— START SUPPLIED DATA —
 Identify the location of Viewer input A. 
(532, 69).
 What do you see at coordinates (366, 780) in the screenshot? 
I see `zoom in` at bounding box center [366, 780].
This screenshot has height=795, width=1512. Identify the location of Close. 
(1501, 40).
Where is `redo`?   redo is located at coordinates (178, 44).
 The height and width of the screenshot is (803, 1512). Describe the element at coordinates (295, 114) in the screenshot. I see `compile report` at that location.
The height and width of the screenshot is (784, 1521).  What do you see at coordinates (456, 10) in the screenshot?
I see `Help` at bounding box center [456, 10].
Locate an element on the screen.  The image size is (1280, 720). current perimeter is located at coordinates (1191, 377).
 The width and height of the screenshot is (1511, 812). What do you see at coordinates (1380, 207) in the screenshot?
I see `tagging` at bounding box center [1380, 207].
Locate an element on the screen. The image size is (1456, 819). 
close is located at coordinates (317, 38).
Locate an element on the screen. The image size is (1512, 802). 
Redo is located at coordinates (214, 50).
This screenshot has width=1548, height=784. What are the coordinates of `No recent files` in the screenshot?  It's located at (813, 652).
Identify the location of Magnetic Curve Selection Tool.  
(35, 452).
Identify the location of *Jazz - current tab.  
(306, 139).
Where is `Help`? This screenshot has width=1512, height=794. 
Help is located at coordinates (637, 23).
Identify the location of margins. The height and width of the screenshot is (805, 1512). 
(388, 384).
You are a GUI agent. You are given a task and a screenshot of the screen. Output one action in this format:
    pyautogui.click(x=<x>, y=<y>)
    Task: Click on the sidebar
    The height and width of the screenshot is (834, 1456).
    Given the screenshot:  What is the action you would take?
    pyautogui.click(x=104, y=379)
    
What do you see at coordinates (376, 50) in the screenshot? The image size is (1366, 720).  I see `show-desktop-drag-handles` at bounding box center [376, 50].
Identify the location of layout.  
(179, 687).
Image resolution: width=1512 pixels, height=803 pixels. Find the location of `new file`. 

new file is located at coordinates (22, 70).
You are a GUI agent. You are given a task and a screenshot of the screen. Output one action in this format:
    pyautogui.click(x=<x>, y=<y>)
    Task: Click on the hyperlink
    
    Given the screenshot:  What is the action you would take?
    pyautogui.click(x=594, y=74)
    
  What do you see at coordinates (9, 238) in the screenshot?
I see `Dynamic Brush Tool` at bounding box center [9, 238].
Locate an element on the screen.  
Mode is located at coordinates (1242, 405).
— END SUPPLIED DATA —
Rewrite all of the records above as a numbered list, leaving out any blank lines.

1.  Identify the location of Viewer input A. 
2. (532, 69).
3.  What do you see at coordinates (366, 780) in the screenshot? 
4. I see `zoom in` at bounding box center [366, 780].
5. This screenshot has height=795, width=1512. Identify the location of Close. 
6. (1501, 40).
7. Where is `redo`?   redo is located at coordinates (178, 44).
8.  The height and width of the screenshot is (803, 1512). Describe the element at coordinates (295, 114) in the screenshot. I see `compile report` at that location.
9. The height and width of the screenshot is (784, 1521).  What do you see at coordinates (456, 10) in the screenshot?
10. I see `Help` at bounding box center [456, 10].
11. Locate an element on the screen.  The image size is (1280, 720). current perimeter is located at coordinates (1191, 377).
12.  The width and height of the screenshot is (1511, 812). What do you see at coordinates (1380, 207) in the screenshot?
13. I see `tagging` at bounding box center [1380, 207].
14. Locate an element on the screen. The image size is (1456, 819). 
15. close is located at coordinates (317, 38).
16. Locate an element on the screen. The image size is (1512, 802). 
17. Redo is located at coordinates (214, 50).
18. This screenshot has width=1548, height=784. What are the coordinates of `No recent files` in the screenshot?  It's located at (813, 652).
19. Identify the location of Magnetic Curve Selection Tool.  
20. (35, 452).
21. Identify the location of *Jazz - current tab.  
22. (306, 139).
23. Where is `Help`? This screenshot has width=1512, height=794. 
24. Help is located at coordinates (637, 23).
25. Identify the location of margins. The height and width of the screenshot is (805, 1512). 
26. (388, 384).
27. You are a GUI agent. You are given a task and a screenshot of the screen. Output one action in this format:
28.     pyautogui.click(x=<x>, y=<y>)
29.     Task: Click on the sidebar
30.     The height and width of the screenshot is (834, 1456).
31.     Given the screenshot:  What is the action you would take?
32.     pyautogui.click(x=104, y=379)
33. What do you see at coordinates (376, 50) in the screenshot? The image size is (1366, 720).  I see `show-desktop-drag-handles` at bounding box center [376, 50].
34. Identify the location of layout.  
35. (179, 687).
36. Image resolution: width=1512 pixels, height=803 pixels. Find the location of `new file`. 
37. new file is located at coordinates (22, 70).
38. You are a GUI agent. You are given a task and a screenshot of the screen. Output one action in this format:
39.     pyautogui.click(x=<x>, y=<y>)
40.     Task: Click on the hyperlink
41.     Given the screenshot:  What is the action you would take?
42.     pyautogui.click(x=594, y=74)
43.   What do you see at coordinates (9, 238) in the screenshot?
44. I see `Dynamic Brush Tool` at bounding box center [9, 238].
45. Locate an element on the screen.  
46. Mode is located at coordinates (1242, 405).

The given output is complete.